== Page extract ==
+ + + +
Flash is evil for man reasons, but the most in-your-face reason if you use a Mac is that the Mac Flash plugin crashes all the time. It is the #1 (by far) reason for Safari crashes on the Mac.

I'm not wild about PDF, but at least I don't see PDF viewers crashing all over the place.

Hate to Nitpick by sehryan · 2009-10-31 03:43 · Score: 1

"...unfindable by search engines..."
That is absolutely not true. Anyone who uses Google knows that the search engine can read PDFs, identify if any of the keywords are located within, and then provide a link both directly to the PDF as well as to an HTML version.

--
The world moves for love. It kneels before it in awe.

If They Open the Formats by RAMMS+EIN · 2009-10-31 03:53 · Score: 1

This could be a Good Thing, if it means that the formats will be made and remain open. IIRC, PDF is already an open standard, and supported by various programs from multiple sources. I would applaud it if the same were to happen to Flash. And if both formats are open and widely supported, the government could do a lot worse than using them.

--
Please correct me if I got my facts wrong.
+ + + +
(Records for locating described items)
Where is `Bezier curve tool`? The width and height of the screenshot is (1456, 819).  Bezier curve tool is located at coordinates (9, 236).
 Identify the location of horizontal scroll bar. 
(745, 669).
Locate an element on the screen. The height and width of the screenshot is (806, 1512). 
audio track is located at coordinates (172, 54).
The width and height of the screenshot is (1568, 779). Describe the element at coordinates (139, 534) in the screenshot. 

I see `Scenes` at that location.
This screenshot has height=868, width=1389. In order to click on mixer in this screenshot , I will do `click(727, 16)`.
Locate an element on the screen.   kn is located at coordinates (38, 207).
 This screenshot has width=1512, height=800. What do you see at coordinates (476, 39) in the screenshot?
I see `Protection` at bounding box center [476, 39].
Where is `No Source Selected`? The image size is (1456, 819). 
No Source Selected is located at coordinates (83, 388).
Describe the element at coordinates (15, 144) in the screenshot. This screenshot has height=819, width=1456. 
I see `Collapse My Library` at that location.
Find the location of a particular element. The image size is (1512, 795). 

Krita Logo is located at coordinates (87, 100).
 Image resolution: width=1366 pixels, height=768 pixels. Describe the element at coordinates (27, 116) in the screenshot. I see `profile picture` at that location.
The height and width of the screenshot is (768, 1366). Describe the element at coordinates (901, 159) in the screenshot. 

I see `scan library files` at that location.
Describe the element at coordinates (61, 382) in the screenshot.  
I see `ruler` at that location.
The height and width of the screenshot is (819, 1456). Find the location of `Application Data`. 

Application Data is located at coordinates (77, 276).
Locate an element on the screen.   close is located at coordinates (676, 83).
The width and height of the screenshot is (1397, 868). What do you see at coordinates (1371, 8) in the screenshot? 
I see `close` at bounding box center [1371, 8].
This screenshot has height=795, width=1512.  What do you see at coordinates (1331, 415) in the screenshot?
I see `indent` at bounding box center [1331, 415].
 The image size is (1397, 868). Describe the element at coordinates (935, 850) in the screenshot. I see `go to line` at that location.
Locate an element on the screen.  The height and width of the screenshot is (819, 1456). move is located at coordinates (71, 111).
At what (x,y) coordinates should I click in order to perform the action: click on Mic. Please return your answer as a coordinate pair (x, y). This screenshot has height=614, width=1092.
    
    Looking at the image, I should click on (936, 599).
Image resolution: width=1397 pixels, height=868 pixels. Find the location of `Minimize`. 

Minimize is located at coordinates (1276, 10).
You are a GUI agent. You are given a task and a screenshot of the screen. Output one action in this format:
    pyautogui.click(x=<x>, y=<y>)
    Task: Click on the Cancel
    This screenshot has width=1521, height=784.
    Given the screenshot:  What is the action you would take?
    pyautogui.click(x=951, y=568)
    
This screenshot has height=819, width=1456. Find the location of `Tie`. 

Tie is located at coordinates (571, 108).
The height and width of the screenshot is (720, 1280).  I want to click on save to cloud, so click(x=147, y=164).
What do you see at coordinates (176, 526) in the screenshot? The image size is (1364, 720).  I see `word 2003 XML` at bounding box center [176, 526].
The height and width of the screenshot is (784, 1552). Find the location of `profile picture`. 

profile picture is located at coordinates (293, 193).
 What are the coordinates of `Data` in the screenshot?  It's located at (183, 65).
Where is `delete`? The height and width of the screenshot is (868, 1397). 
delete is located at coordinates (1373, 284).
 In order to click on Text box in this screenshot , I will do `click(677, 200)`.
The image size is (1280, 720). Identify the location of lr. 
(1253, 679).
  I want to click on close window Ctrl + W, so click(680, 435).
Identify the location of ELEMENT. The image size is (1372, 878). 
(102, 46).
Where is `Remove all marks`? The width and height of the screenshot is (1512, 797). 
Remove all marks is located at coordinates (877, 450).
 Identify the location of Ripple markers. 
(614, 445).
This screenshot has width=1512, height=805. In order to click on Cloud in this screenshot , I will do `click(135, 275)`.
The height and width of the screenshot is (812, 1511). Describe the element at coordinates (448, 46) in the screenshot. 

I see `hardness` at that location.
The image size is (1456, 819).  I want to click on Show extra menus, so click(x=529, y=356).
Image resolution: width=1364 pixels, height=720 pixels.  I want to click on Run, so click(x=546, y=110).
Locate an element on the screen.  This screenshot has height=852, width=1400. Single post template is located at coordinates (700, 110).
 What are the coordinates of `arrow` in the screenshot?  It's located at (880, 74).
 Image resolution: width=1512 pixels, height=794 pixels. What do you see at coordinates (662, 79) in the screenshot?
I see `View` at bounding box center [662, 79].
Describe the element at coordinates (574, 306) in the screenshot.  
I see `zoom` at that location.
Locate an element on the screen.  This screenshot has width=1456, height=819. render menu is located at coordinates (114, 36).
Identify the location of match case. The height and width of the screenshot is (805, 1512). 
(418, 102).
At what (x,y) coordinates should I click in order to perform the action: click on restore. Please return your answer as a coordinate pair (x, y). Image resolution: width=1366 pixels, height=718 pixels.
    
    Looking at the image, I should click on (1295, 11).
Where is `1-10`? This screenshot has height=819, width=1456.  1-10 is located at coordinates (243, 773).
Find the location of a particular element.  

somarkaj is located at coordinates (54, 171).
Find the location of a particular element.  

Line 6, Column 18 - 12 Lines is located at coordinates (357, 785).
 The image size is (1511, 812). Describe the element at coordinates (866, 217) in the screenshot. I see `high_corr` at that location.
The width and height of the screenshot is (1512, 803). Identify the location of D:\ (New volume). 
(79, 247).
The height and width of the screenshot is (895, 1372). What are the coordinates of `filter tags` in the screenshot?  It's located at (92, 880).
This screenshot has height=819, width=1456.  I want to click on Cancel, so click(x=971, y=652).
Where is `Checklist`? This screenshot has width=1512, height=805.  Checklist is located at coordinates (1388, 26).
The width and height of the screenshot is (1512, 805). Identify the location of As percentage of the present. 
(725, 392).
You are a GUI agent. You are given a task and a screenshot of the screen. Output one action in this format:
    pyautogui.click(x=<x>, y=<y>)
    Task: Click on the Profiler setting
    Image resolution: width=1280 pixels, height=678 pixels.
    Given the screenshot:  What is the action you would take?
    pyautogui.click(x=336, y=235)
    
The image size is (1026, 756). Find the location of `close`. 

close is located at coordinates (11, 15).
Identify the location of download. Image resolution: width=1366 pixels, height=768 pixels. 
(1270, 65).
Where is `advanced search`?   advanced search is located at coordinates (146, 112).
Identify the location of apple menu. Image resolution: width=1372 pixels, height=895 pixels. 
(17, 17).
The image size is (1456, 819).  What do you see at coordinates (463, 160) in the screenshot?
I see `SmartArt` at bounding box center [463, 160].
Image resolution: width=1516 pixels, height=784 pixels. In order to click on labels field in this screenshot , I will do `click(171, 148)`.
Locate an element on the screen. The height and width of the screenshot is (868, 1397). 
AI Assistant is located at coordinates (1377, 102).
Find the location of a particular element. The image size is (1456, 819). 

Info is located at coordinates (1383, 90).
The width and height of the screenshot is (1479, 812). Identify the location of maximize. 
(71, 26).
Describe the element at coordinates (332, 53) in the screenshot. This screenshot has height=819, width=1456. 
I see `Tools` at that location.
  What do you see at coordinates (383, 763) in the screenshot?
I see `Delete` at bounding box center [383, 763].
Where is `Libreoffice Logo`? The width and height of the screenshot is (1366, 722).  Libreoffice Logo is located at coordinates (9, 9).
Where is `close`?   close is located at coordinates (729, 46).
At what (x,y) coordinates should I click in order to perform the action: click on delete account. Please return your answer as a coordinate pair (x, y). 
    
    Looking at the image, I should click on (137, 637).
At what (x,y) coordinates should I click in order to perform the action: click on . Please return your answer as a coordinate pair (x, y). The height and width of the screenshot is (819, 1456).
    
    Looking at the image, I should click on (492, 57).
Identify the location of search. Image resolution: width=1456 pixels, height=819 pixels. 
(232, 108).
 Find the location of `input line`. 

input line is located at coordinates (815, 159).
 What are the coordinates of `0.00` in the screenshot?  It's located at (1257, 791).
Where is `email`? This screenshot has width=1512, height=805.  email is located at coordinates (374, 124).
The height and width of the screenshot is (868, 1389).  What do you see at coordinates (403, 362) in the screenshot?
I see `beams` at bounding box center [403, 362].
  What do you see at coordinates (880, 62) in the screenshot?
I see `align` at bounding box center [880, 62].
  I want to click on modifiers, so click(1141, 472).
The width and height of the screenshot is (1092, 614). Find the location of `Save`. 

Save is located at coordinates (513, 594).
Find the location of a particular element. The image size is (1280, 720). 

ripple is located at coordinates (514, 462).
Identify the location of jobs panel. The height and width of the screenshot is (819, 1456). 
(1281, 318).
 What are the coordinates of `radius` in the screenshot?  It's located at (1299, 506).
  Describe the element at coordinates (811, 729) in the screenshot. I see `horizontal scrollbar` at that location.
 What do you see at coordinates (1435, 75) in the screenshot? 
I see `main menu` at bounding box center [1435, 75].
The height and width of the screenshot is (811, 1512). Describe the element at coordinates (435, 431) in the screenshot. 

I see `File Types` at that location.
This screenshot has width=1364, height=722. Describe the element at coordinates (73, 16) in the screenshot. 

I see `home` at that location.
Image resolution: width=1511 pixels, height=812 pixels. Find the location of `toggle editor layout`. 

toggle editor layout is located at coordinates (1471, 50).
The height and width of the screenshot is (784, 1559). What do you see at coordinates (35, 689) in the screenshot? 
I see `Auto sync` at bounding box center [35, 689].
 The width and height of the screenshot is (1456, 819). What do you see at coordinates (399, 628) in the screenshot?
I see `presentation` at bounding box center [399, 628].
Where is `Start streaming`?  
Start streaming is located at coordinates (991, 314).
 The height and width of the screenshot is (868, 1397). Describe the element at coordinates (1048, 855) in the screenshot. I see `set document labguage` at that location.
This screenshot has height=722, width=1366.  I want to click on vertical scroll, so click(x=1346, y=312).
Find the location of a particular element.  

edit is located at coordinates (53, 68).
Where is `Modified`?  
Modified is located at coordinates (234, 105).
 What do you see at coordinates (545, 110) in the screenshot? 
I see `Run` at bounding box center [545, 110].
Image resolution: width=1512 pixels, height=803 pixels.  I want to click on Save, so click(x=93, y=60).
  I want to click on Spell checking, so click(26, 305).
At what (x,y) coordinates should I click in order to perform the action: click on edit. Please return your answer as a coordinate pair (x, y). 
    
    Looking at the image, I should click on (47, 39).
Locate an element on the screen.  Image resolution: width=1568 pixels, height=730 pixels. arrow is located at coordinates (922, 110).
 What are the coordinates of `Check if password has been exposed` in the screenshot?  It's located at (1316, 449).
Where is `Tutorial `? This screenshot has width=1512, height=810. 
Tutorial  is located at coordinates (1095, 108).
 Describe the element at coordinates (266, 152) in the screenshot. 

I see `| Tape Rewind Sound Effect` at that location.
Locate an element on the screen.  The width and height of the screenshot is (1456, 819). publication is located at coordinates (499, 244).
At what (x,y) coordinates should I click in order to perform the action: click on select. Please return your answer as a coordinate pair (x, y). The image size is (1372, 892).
+ + + +
== Complete the following ==
(1) Using the forum comments on Flash and PDF, decide whether each statement below agrees with them, answering yes or no and quoting the words that settle it: (a) the first comment calls the Mac Flash plugin the leading cause of Safari crashes on the Mac; (b) sehryan agrees that PDFs are unfindable by search engines; (c) RAMMS+EIN says Flash is already an open standard.
(2) Copy the lines of the entries word for word, starting at the line that contains "Identify the location of Ripple markers." and ending after the line that contains "somarkaj is located at coordinates (54, 171).".

== Solutions by task ==
(1)
(a) Yes: "It is the #1 (by far) reason for Safari crashes on the Mac."
(b) No: "That is absolutely not true."
(c) No: "IIRC, PDF is already an open standard" and "I would applaud it if the same were to happen to Flash."

(2)
 Identify the location of Ripple markers. 
(614, 445).
This screenshot has width=1512, height=805. In order to click on Cloud in this screenshot , I will do `click(135, 275)`.
The height and width of the screenshot is (812, 1511). Describe the element at coordinates (448, 46) in the screenshot. 

I see `hardness` at that location.
The image size is (1456, 819).  I want to click on Show extra menus, so click(x=529, y=356).
Image resolution: width=1364 pixels, height=720 pixels.  I want to click on Run, so click(x=546, y=110).
Locate an element on the screen.  This screenshot has height=852, width=1400. Single post template is located at coordinates (700, 110).
 What are the coordinates of `arrow` in the screenshot?  It's located at (880, 74).
 Image resolution: width=1512 pixels, height=794 pixels. What do you see at coordinates (662, 79) in the screenshot?
I see `View` at bounding box center [662, 79].
Describe the element at coordinates (574, 306) in the screenshot.  
I see `zoom` at that location.
Locate an element on the screen.  This screenshot has width=1456, height=819. render menu is located at coordinates (114, 36).
Identify the location of match case. The height and width of the screenshot is (805, 1512). 
(418, 102).
At what (x,y) coordinates should I click in order to perform the action: click on restore. Please return your answer as a coordinate pair (x, y). Image resolution: width=1366 pixels, height=718 pixels.
    
    Looking at the image, I should click on (1295, 11).
Where is `1-10`? This screenshot has height=819, width=1456.  1-10 is located at coordinates (243, 773).
Find the location of a particular element.  

somarkaj is located at coordinates (54, 171).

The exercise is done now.